American director and screenwriter

Christine Swanson (born July 15, 1971) is an American film and television director and screenwriter.

== Life and career ==
Swanson was born and raised in Detroit, Michigan. She earned her MFA in Filmmaking from New York University Tisch School of the Arts and a Bachelor of Arts degree from the University of Notre Dame. In 1994, she married studio executive and film producer Michael Swanson. For her debut short film Two Seasons (1998), Swanson received American Black Film Festival Award. In 2001, Swanson wrote and made her feature directorial debut with the romantic comedy All About You. It received Best Film Award at the 2003 American Black Film Festival. Swanson released a followup entitled All About Us in 2007. She re-wrote screenplay for the 2004 drama film Woman Thou Art Loosed.

Swanson directed made-for-television movies To Hell and Back (2015), For the Love of Ruth (2015), Love Under New Management: The Miki Howard Story (2016), and The Clark Sisters: First Ladies of Gospel (2020), receiving NAACP Image Awards nominations for Outstanding Directing in a Motion Picture (Television) for For the Love of Ruth and The Clark Sisters: First Ladies of Gospel. She directed and wrote the 2022 short film Fannie starring Aunjanue Ellis-Taylor as Fannie Lou Hamer. At the 54th NAACP Image Awards, she received nomination for Outstanding Short Form (Live Action). She also wrote screenplay for the biographical drama film Kemba (2024). In 2024, she wrote and directed the drama film Albany Road starring Renée Elise Goldsberry and Lynn Whitfield.
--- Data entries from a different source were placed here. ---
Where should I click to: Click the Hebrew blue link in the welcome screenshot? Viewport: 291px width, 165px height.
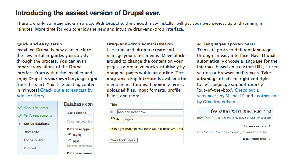(x=223, y=132)
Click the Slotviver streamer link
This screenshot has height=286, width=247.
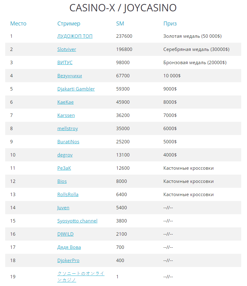(x=67, y=49)

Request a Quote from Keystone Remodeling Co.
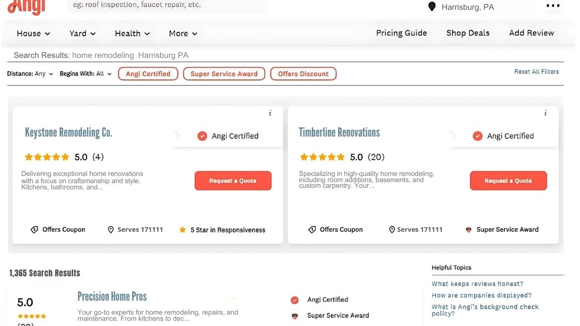point(233,181)
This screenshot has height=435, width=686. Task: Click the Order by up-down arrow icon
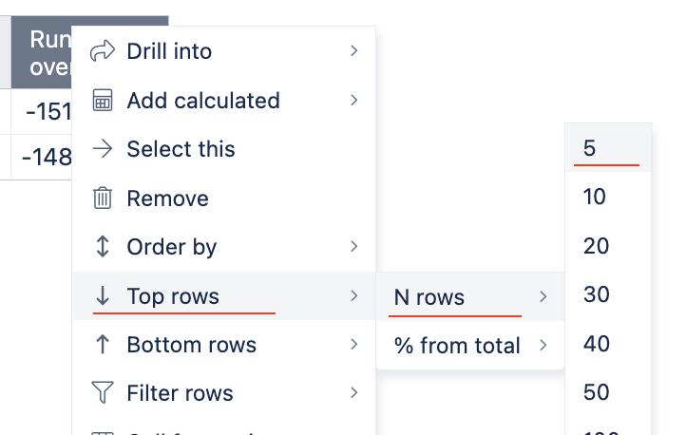pyautogui.click(x=103, y=247)
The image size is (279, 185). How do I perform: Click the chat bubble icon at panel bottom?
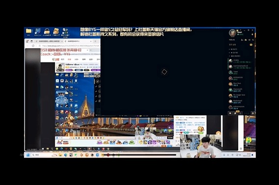click(x=230, y=113)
Along with her film work, Swanson also directed episodes of television series Chicago P.D., FBI, MacGyver, P-Valley, Roswell, New Mexico, All American, All American: Homecoming and Found.

==Filmography==
- Two Seasons (1998)
- All About You (2001)
- Woman Thou Art Loosed (2004)
- All About Us (2007)
- Six Weeks (2012)
- To Hell and Back (2015)
- For the Love of Ruth (2015)
- Love Under New Management: The Miki Howard Story (2016)
- BlacKorea (2017)
- The Clark Sisters: First Ladies of Gospel (2020)
- Fannie (2022)
- Kemba (2024)
- Albany Road (2024)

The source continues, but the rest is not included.